Selbst erfahrene Athleten werden nervös, bevor sie auf den Boden gehen. Der Unterschied liegt darin, wie sie damit umgehen.
Einige Dinge, die helfen:
- Rechtzeitig ankommen.
- Den Rucksack bereit haben.
- Zeitpläne überprüfen.
- Das Briefing anhören.
- Fragen klären, bevor es losgeht.
- Vor dem Start tief durchatmen.
- Sich auf den ersten Block des WOD konzentrieren, nicht auf alles, was noch kommt.
Du musst dich nicht perfekt fühlen, um gut zu konkurrieren.
13. Wenn du im Team konkurrierst, sprecht vorher
Wenn dein erster Wettkampf im Paar oder Team ist, zählt Kommunikation genauso viel wie Stärke.
Vor dem Event, klärt:
- Wer jedes WOD beginnt.
- Wie ihr die Wiederholungen aufteilt.
- Welche Bewegungen jeder beherrscht.
- Welche Signale ihr während des WOD verwendet.
- Was zu tun ist, wenn jemand blockiert.
- Wie ihr euch gegenseitig motiviert, ohne euch zu stressen.
Ein Team, das gut kommuniziert, konkurriert in der Regel besser, auch wenn es nicht das stärkste ist.
14. Erhole dich zwischen den Events
Die Zeit zwischen den WODs gehört auch zum Wettkampf.
Fülle sie nicht mit Spaziergängen, Videos, Fotos und Gesprächen. Genieße die Atmosphäre, aber reserviere Momente zur Erholung.
Nach jedem Event:
- Herzfrequenz senken.
- Wasser trinken.
- Essen, wenn nötig.
- T-Shirt wechseln, wenn es sehr verschwitzt ist.
- Hände überprüfen. Knie und Handgelenke.
- Sieh dir den folgenden Zeitplan an.
- Ruhe dich ein paar Minuten im Sitzen oder Liegen aus.
Der Rucksack ist hier ebenfalls wichtig. Alles getrennt und zugänglich zu haben, spart dir Zeit und Stress.
15. Messe deinen Wettbewerb nicht nur am Ergebnis
In deinem ersten Wettbewerb wirst du viel lernen.
Du wirst lernen, wie du unter Druck reagierst, welche Bewegungen du verbessern musst, wie du die Müdigkeit managst, welches Material für dich funktioniert und was du das nächste Mal anders machen würdest.
Vielleicht schneidest du besser ab, als du erwartet hast. Vielleicht stellt sich ein WOD als schwierig heraus. Vielleicht verfehlst du Wiederholungen, die du im Box immer schaffst.
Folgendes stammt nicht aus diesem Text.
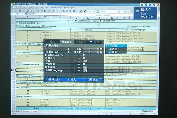Image resolution: width=177 pixels, height=118 pixels.
Task: Open the Tools menu
Action: pos(42,7)
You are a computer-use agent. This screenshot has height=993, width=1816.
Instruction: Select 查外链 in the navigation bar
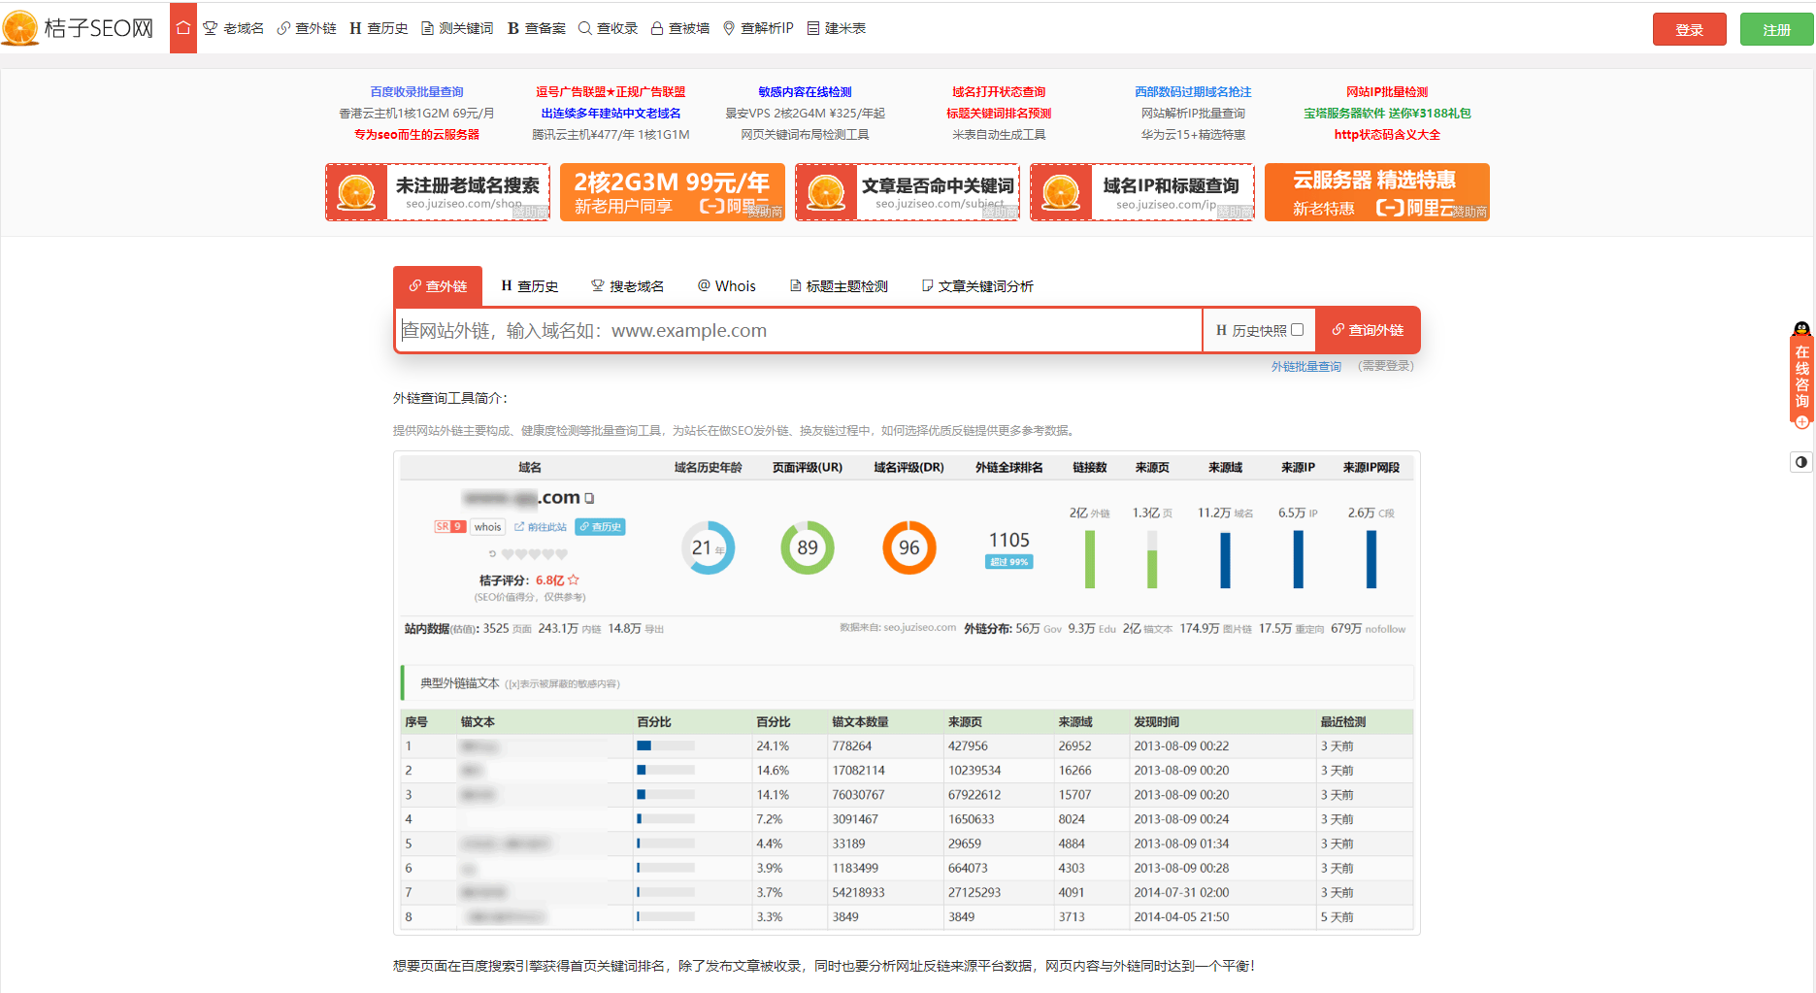[307, 27]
All das gehört zum Wettbewerb dazu.
Das Wichtige ist, mit einer guten Vorbereitung zu kommen, deine Grenzen zu kennen, deine Strategie zu pflegen und das Material mitzunehmen, das du brauchst, um mit Vertrauen zu konkurrieren.
Trainiere, organisiere deinen Rucksack, teste deine Ausrüstung vor dem Event und genieße den Tag.
Der erste Wettbewerb bleibt immer in Erinnerung. Besser, dass es wegen der Erfahrung ist, nicht, weil du die handschuhe zu Hause vergessen hast.